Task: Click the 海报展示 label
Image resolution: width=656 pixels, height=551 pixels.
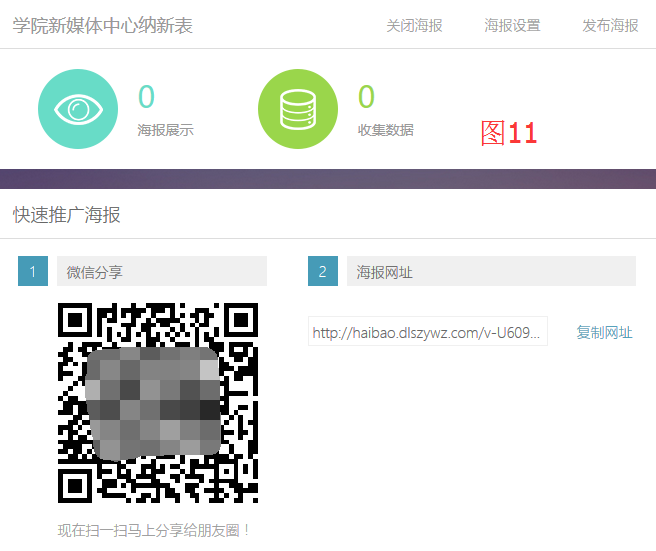Action: point(165,130)
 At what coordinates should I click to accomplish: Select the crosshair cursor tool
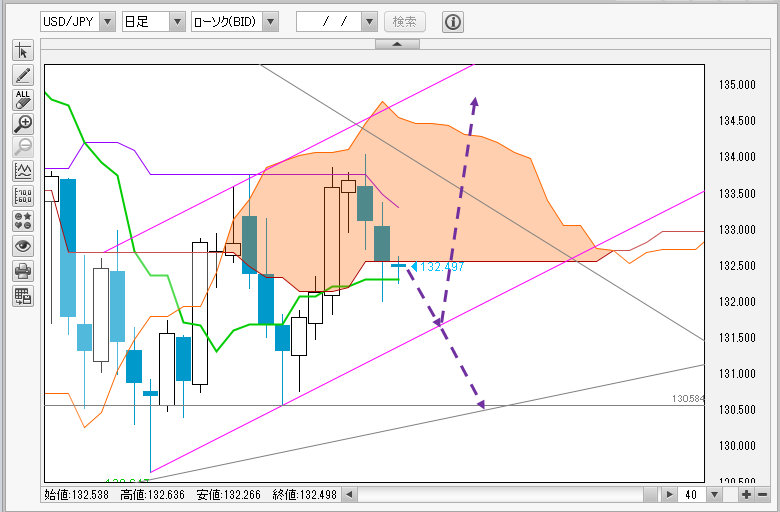pos(23,51)
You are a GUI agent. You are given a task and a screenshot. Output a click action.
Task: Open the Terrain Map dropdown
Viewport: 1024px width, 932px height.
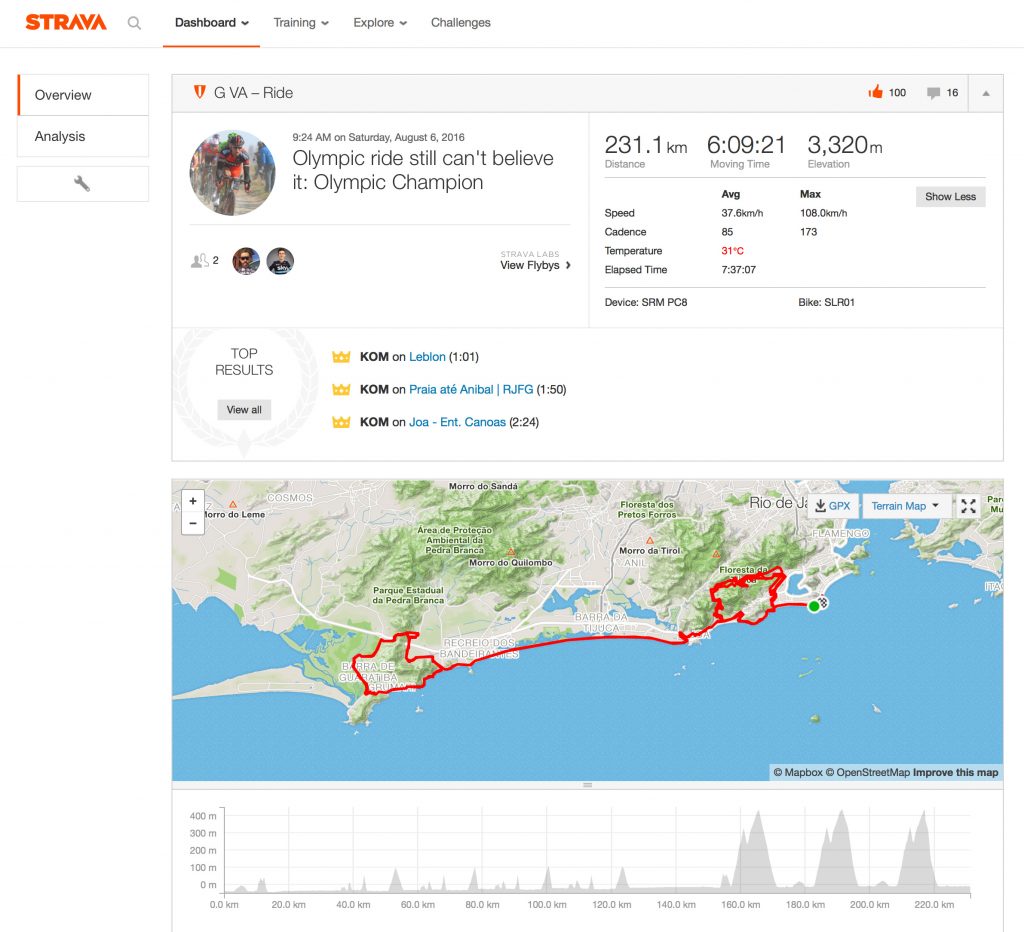coord(905,506)
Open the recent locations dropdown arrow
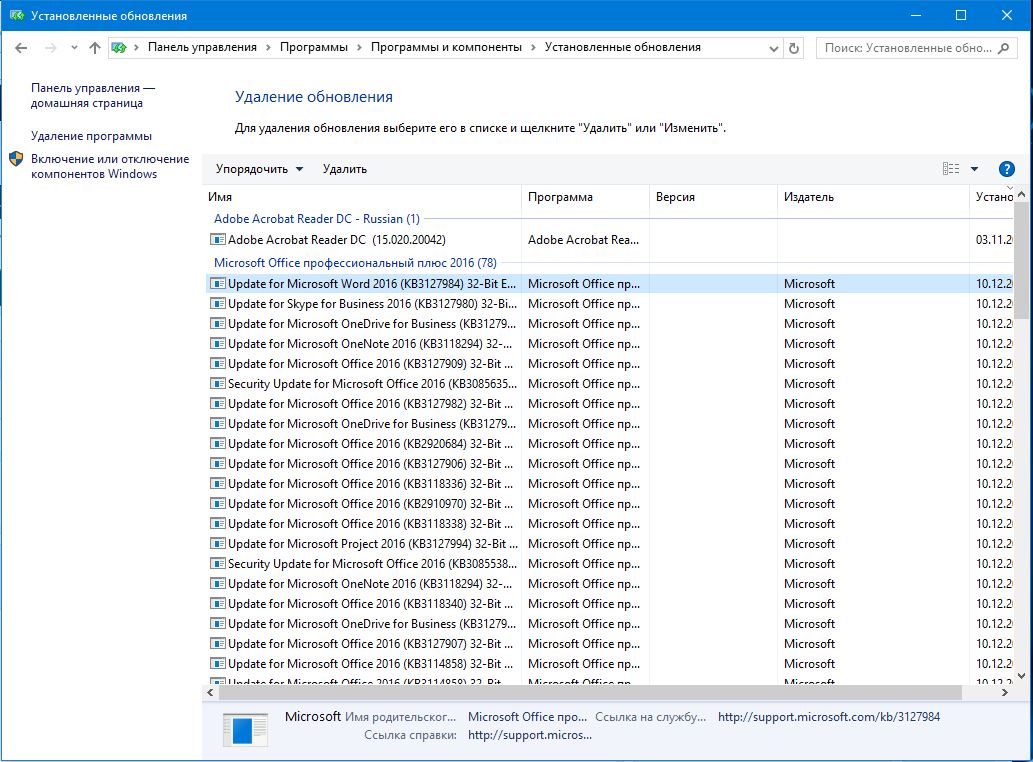 73,47
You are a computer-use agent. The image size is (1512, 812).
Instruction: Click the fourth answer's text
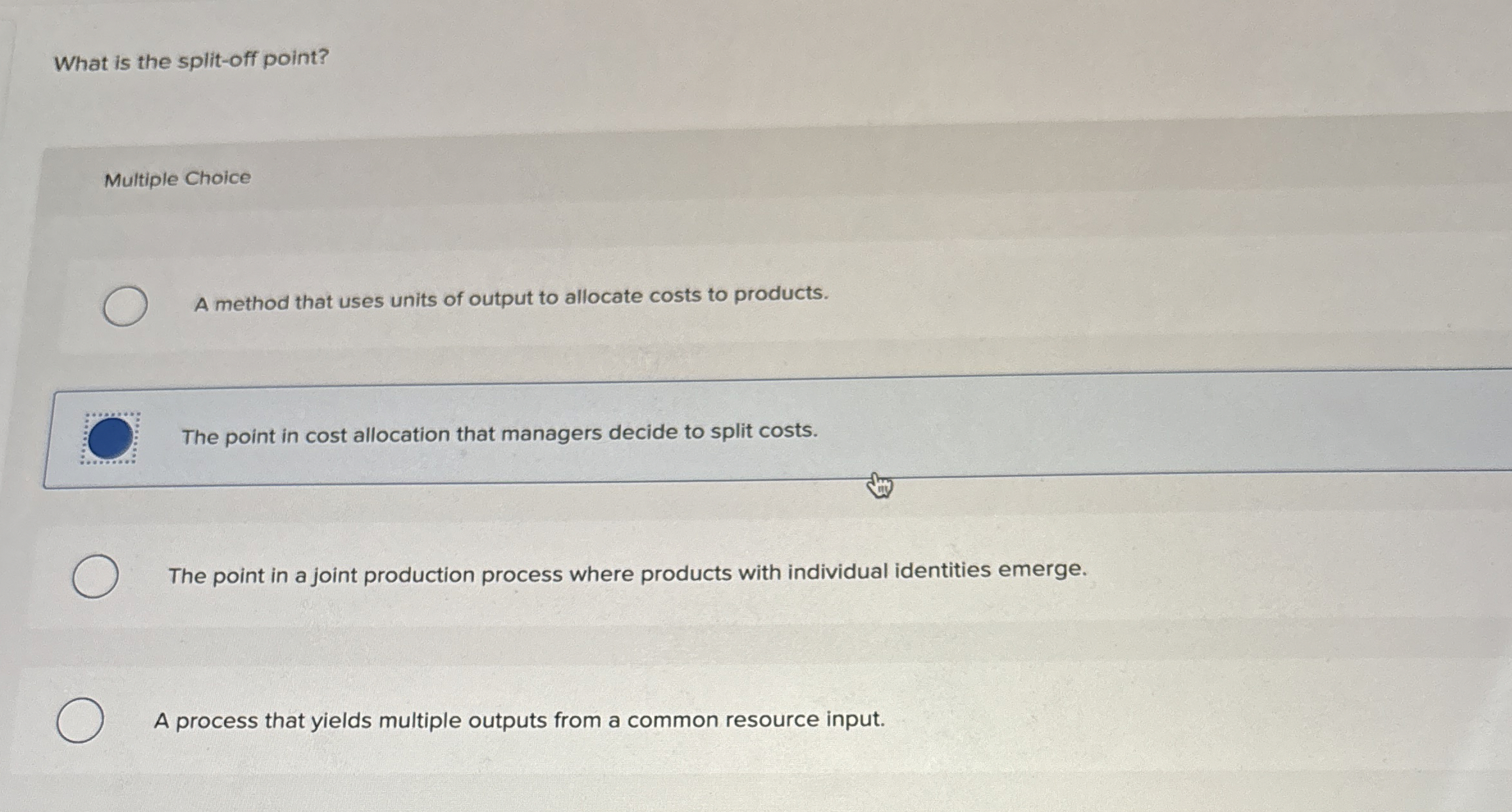point(519,720)
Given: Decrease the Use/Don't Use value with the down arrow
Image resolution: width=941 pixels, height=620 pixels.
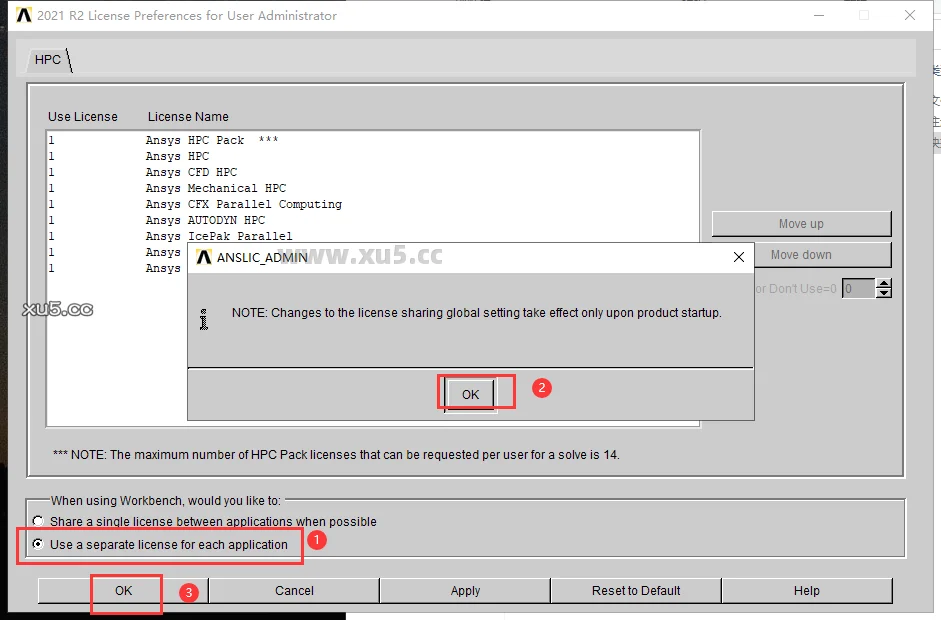Looking at the screenshot, I should coord(883,293).
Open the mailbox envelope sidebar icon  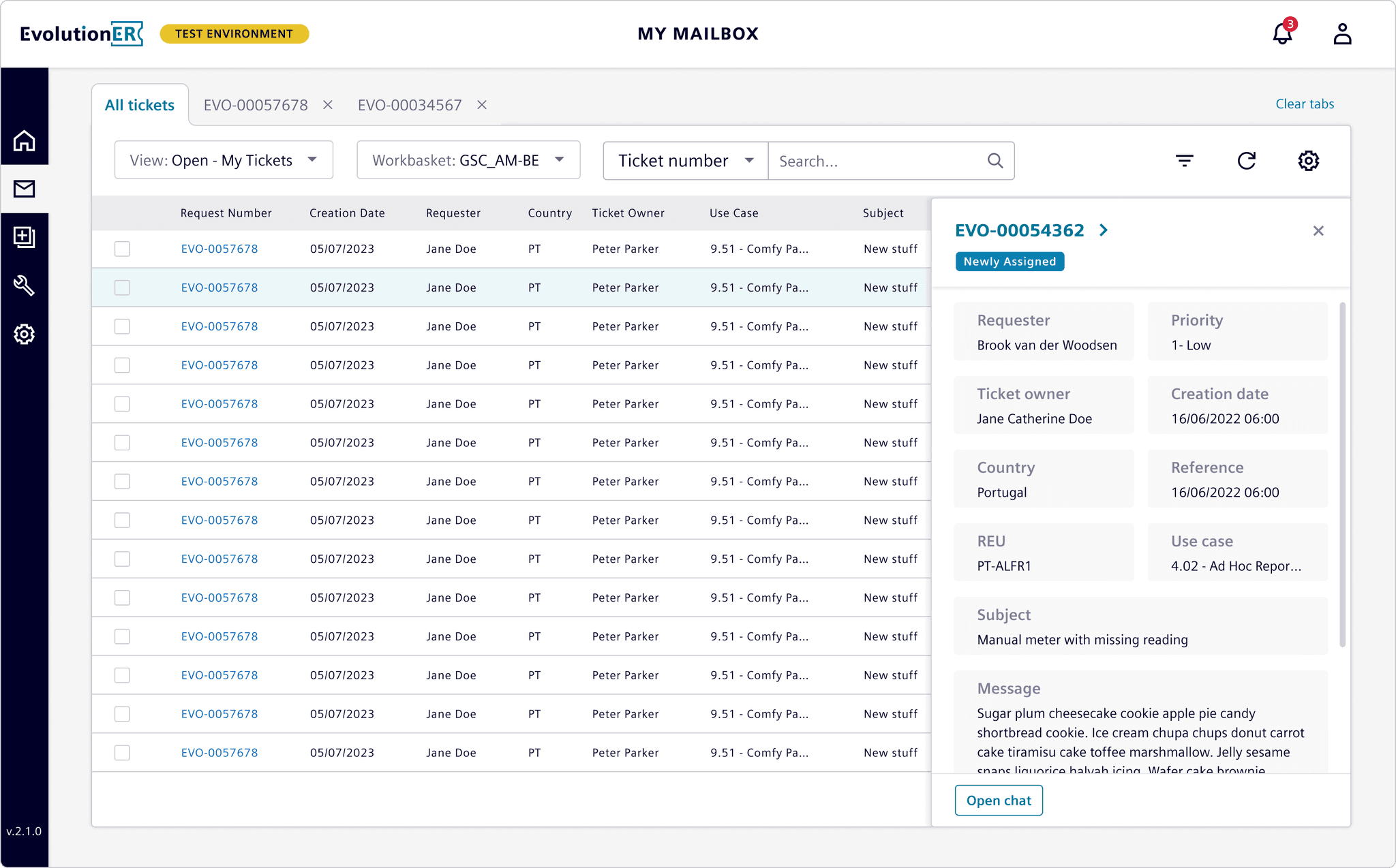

> EXERCISE: Return the entries starting at the line that contains "Open the recent locations dropdown arrow" and ending at the last line of the entries, copied verbatim. Omit the pictures.

> ANSWER TO THIS EXERCISE:
Open the recent locations dropdown arrow
 73,47
You are a computer-use agent. The image size is (1512, 812).
Instruction: Click the fourth answer's text
point(519,720)
Given: Decrease the Use/Don't Use value with the down arrow
Image resolution: width=941 pixels, height=620 pixels.
Looking at the screenshot, I should coord(883,293).
Open the mailbox envelope sidebar icon  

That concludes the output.